En obligeant par décret les pays considérés comme « inamicaux » à l’égard de la Russie à payer leurs importations d’hydrocarbures en roubles à compter du 1er avril 2022, Vladimir Poutine a créé un climat de confusion et a démontré que la Russie pourrait tout bonnement s’arroger le droit de « fermer le robinet ». Quiconque s’aliène Moscou devra en payer les lourdes conséquences : ce ne sont pas la Pologne et la Bulgarie qui affirmeront le contraire. Le 27 avril 2022, Moscou a interrompu les livraisons de gaz aux deux pays après qu’ils aient refusé de payer en roubles dans le cadre du nouvel arrangement stipulé par le chef du Kremlin.
Conclusion
L’invasion de l’Ukraine a été le catalyseur d’une prise de conscience délicate pour l’Union européenne : qu’elle est extrêmement dépendante de la Russie pour son approvisionnement en une ressource vitale à son bon fonctionnement. Le souhait de pénaliser la Russie pour ses actions antidémocratiques se heurte à cette dure réalité et aux intérêts de pays comme l'Allemagne.
Une solution serait de multiplier les fournisseurs afin de ne pas devenir trop dépendant d'un seul pays, mais cela n'est pas toujours réalisable, en raison de considérations économiques, logistiques et géographiques : le gaz transporté par bateau est par exemple plus onéreux que le gaz russe obtenu via un réseau de pipelines, ce qui augmenterait considérablement les prix. Cela pousserait également l'UE à faire davantage affaire avec d'autres régimes autoritaires, comme entre autres l’Arabie saoudite et l’Iran pour le pétrole, et l’Algérie, les Emirats arabes unis et le Qatar pour le gaz.

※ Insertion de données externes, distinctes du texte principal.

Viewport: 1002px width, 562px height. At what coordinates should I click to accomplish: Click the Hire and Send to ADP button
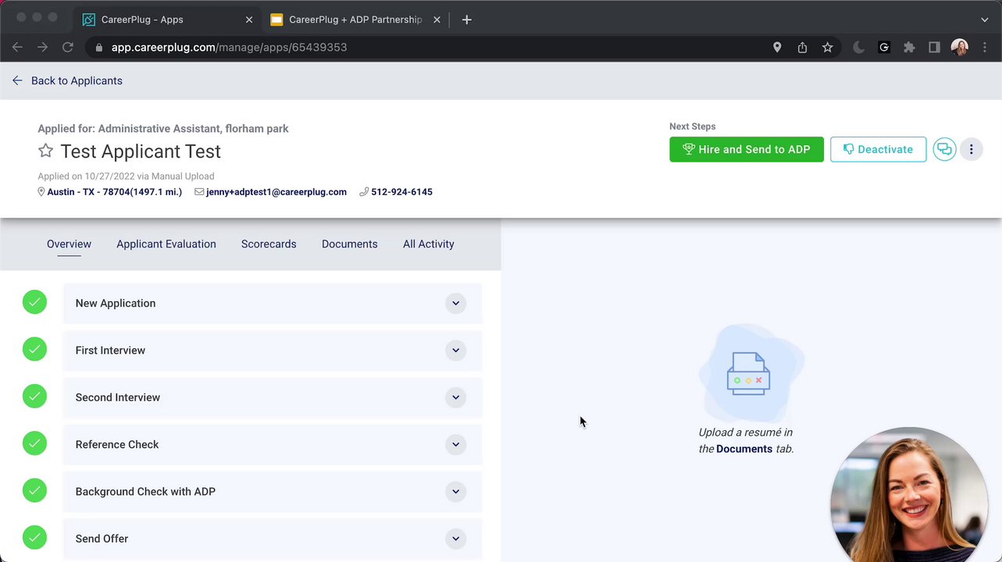pyautogui.click(x=746, y=149)
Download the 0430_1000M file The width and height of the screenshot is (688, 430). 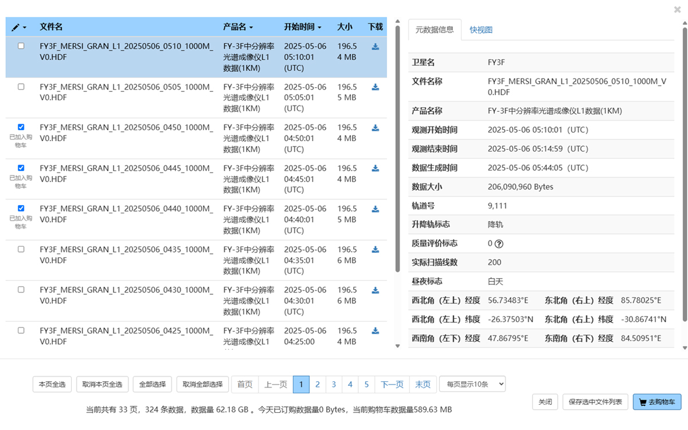375,290
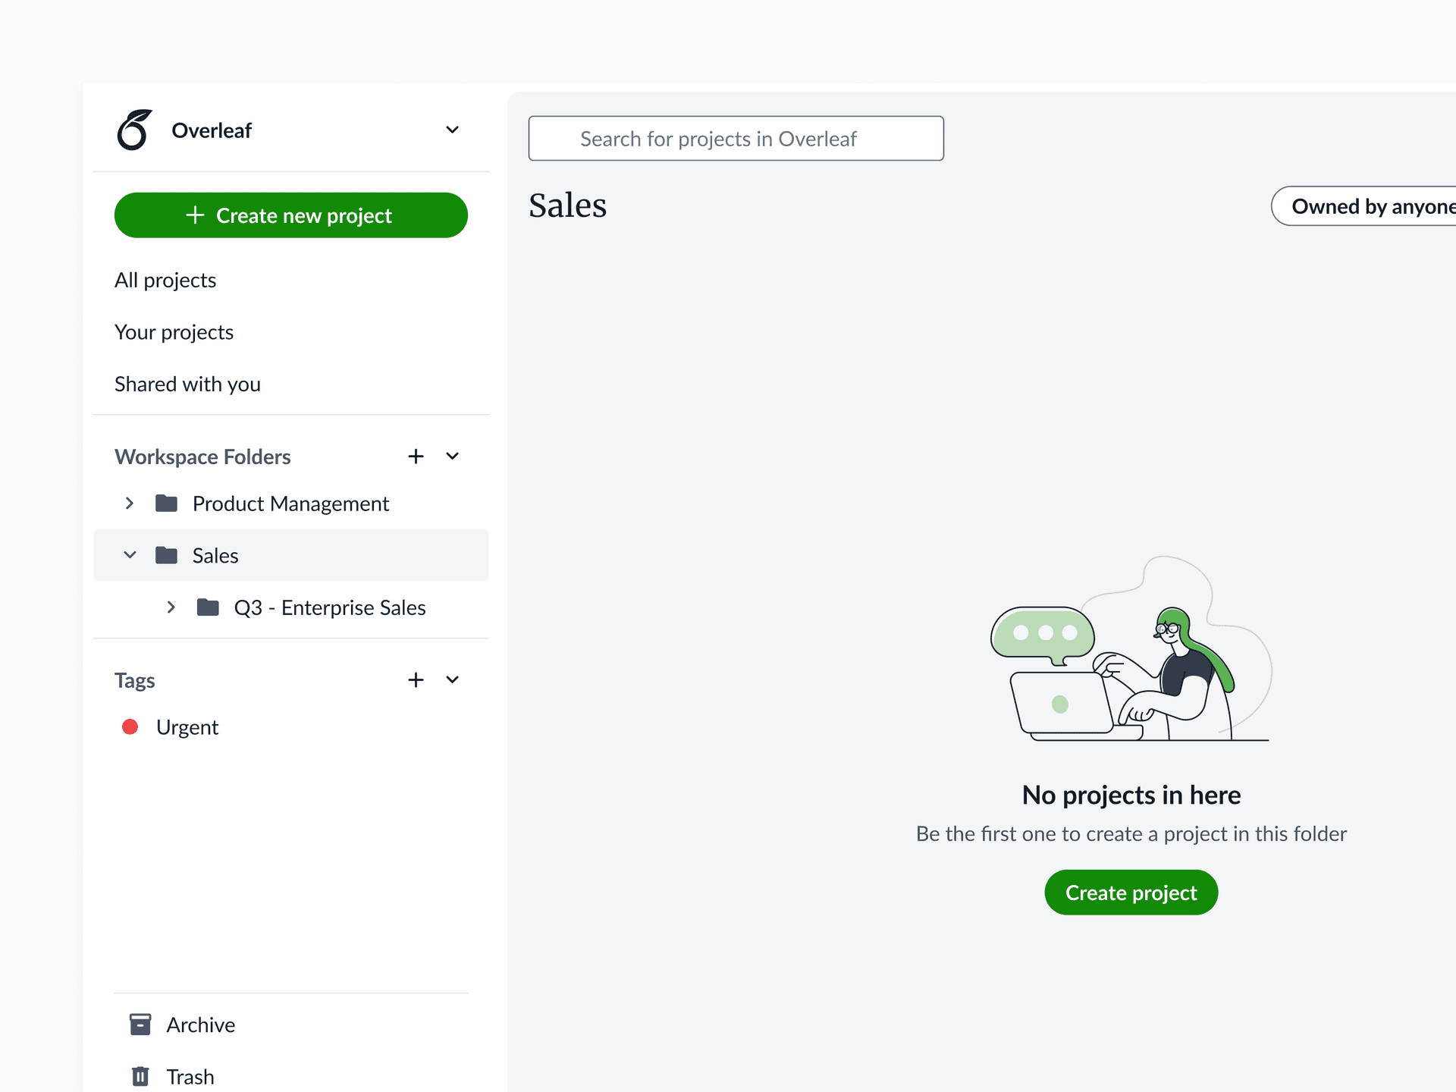Expand the Q3 - Enterprise Sales subfolder
The width and height of the screenshot is (1456, 1092).
coord(171,607)
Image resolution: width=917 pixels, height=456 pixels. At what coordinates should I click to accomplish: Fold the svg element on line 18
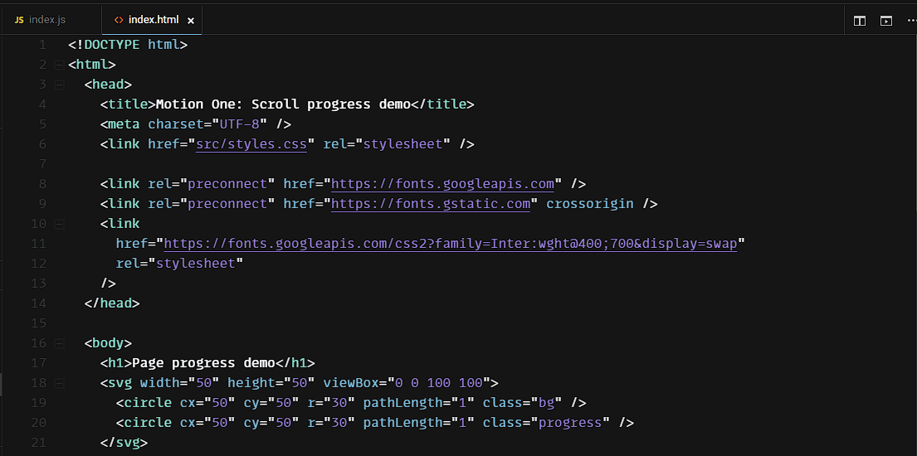point(59,383)
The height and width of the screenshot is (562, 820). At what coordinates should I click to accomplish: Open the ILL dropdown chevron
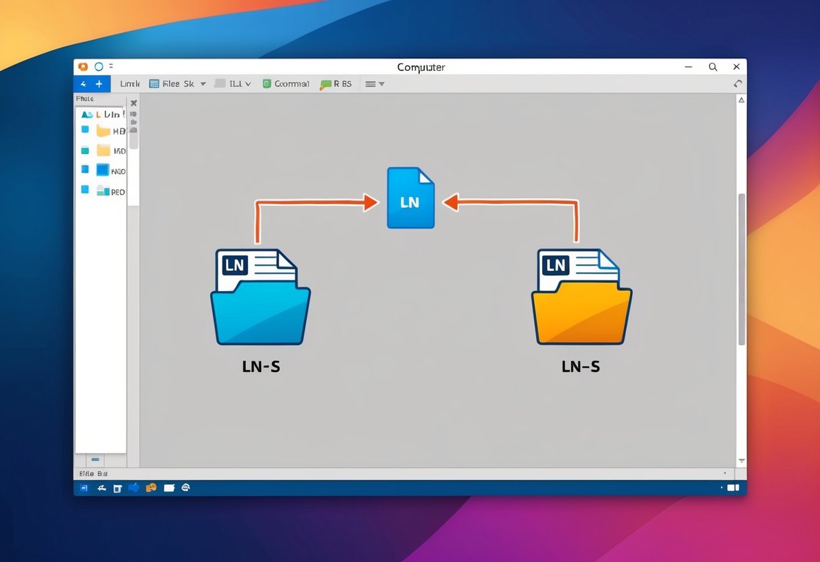[248, 84]
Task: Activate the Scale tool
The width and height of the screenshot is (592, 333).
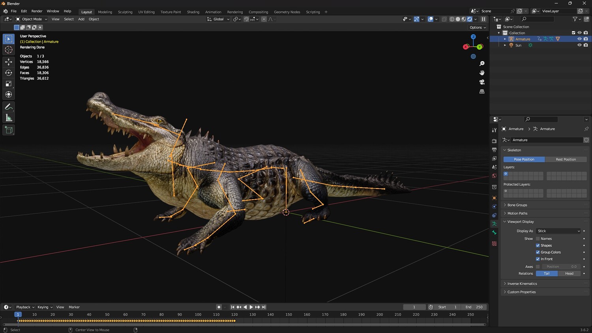Action: 9,84
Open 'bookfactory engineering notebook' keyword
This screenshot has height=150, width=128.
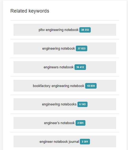point(59,86)
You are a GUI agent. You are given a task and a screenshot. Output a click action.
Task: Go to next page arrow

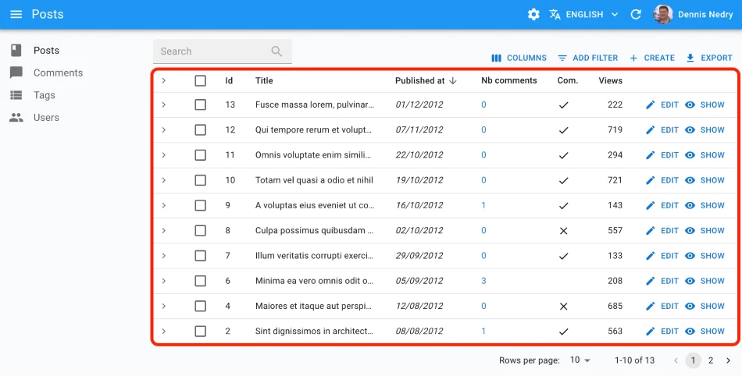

L’UE devrait également se fournir en pétrole de schiste et en GNL issu du gaz de schiste américain, présentés comme une alternative au gaz russe. Dynamisés par la guerre en Ukraine, les États-Unis, qui étaient déjà le premier producteur de gaz au monde, sont en outre devenus le premier exportateur de gaz au monde. La dépendance énergétique de l'Europe pourrait ainsi basculer de la Russie vers les États-Unis : le 1er mai 2022, le groupe industriel français Engie a par exemple signé un contrat d’approvisionnement d’une durée de quinze ans avec le producteur de GNL américain NextDecade.
Une autre stratégie viserait à réduire autant que faire se peut le recours aux énergies fossiles, mesure qui serait cohérente avec les exigences de la crise climatique actuelle. L’UE se doit de redoubler d'efforts pour assurer une transition vers les énergies renouvelables « l’équation écologique ne se résoudra pas sans jouer sur la demande : modifier en profondeur les chaînes de production et de consommation par la sobriété énergétique », notait l’économiste Mathias Reymond dans un article du Monde Diplomatique.
Si un embargo complet apparaît compliqué à instaurer, un équilibre semble envisageable – entre sobriété et recherche d’énergies et de fournisseurs alternatifs sans tomber dans une nouvelle dépendance – pour permettre à l’Europe de se libérer du joug énergétique coercitif de la Russie tout en évitant de financer indirectement sa « sale guerre ».